[BEGIN READING TEXT]

4.4 Absence of Conflicts. Purchaser represents and warrants that the execution and delivery of this Agreement and any other document or instrument executed in connection with this Agreement, and the consummation of the transactions contemplated thereby, and compliance with the requirements thereof, will not violate any law, rule, regulation, order, writ, judgment, injunction, decree or award binding on Purchaser, or the provision of any indenture, instrument or agreement to which Purchaser is a party or are subject, or by which Purchaser or any of its properties is bound, or conflict with or constitute a material default thereunder, or result in the creation or imposition of any lien pursuant to the terms of any such indenture, instrument or agreement, or constitute a breach of any fiduciary duty owed by either Purchaser to any third party, or require the approval of any third-party pursuant to any material contract, agreement, instrument, relationship or legal obligation to which Purchaser is subject or to which any of its properties, operations or management may be subject.
4.5 Sole Party in Interest. Purchaser represents that it is the sole and true party in interest, and no other person or entity has or will have upon the issuance of the Shares any beneficial ownership interest in the Shares or any portion of the Shares, whether direct or indirect.

[END READING TEXT]
[BEGIN ROWS]

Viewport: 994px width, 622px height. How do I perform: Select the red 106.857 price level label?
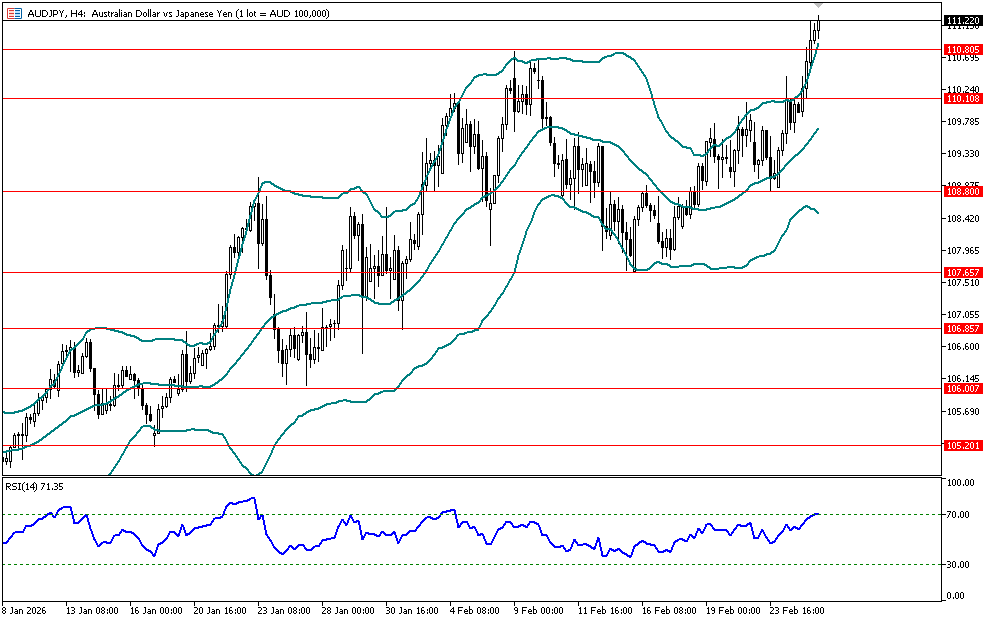pyautogui.click(x=961, y=328)
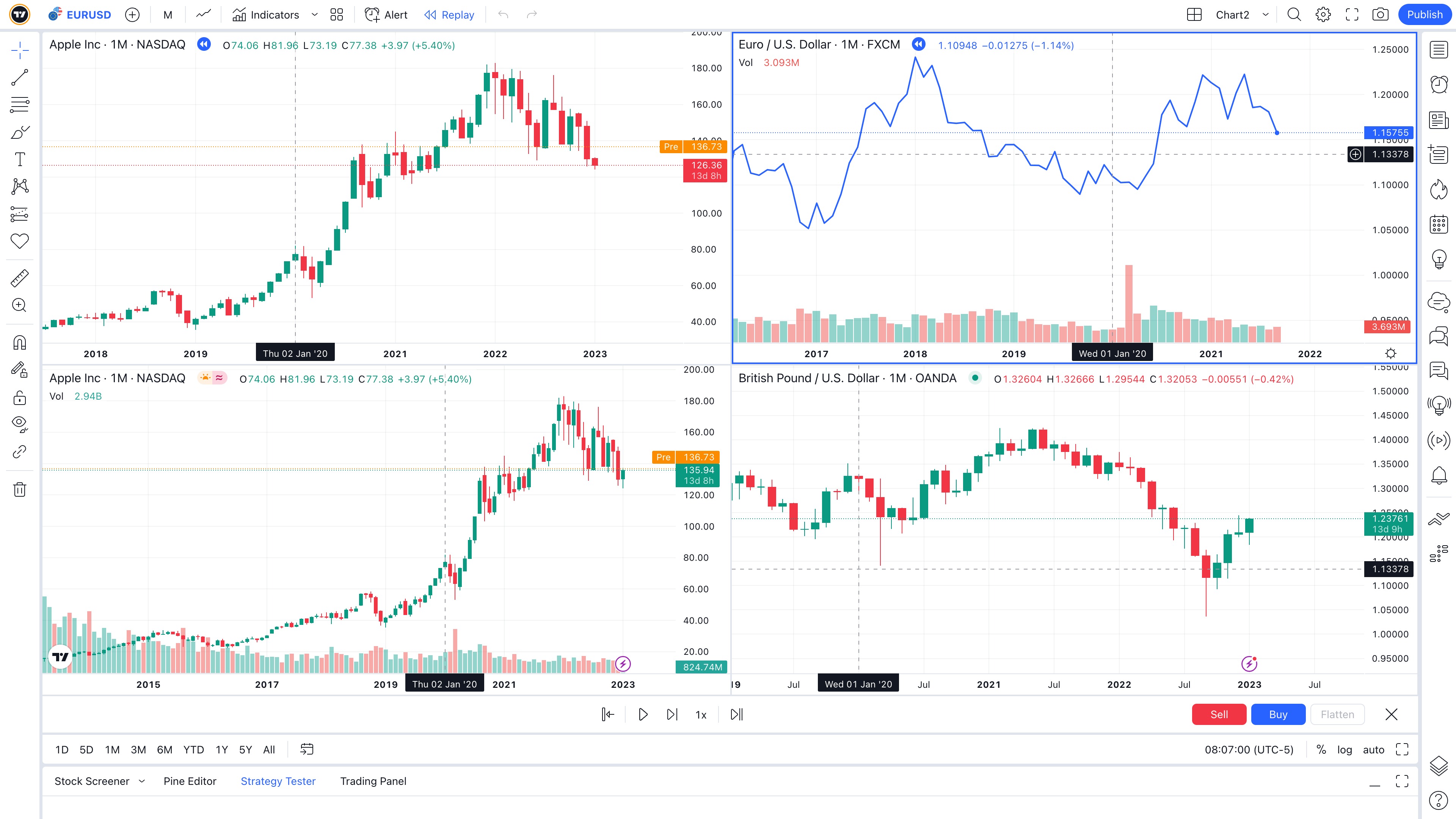Viewport: 1456px width, 819px height.
Task: Switch to the Pine Editor tab
Action: pos(189,781)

[END ROWS]

STATED PROBLEM A:
In the agreement text, what does the Purchaser say no other person or entity has or will have in the Shares once they are issued?
STATED PROBLEM B:
Write the next part of the agreement text, starting after section 4.5.

FINAL ANSWER A:
Any beneficial ownership interest, direct or indirect, in the Shares or any portion of them.

FINAL ANSWER B:
4.6 Knowledge and Experience. Purchaser has been advised, to the Purchaser’s satisfaction and understanding, with respect to the advisability of an investment in the Company and the Shares. Purchaser is experienced in evaluating and making speculative investments, and has the capacity to protect its interests in connection with the acquisition of the Shares. Purchaser has such knowledge and experience in financial and business matters in general, and investments in the food and consumable product testing industry in particular, that Purchaser is capable of evaluating the merits and risks of Purchaser's investment in the Company. Purchaser has been informed that an investment in the Company is speculative and has concluded that Purchaser's proposed investment is appropriate in light of its overall investment objectives and financial situation.
4.7 Investment Advisors. Purchaser represents that no investment advisor or purchaser representative has been consulted or retained in connection with Purchaser's decision to invest in the Company.
4.8 Disclosure, Access to Information. Purchaser confirms that it has received and thoroughly read and is familiar with and understands this Agreement, and all other information provided by the Company to date, and that all documents, records, books and other information pertaining to Purchaser's investment in the Company requested by Purchaser have been made available for inspection and copying and that there are no additional materials or documents that have been requested by Purchaser that have not been made available by the Company. Purchaser further acknowledges it has had an opportunity to ask questions of and receive answers from the Company's representatives, and that any decision not to ask questions of the Company's representatives was a conscious decision on Purchaser’s part and reflects Purchaser's belief that no additional information is necessary in order to make an informed decision about investing in the Company. Purchaser further acknowledges that it understands that the Company is not presently subject to the periodic reporting requirements of the Securities Exchange Act of 1934, as amended (the "Exchange Act").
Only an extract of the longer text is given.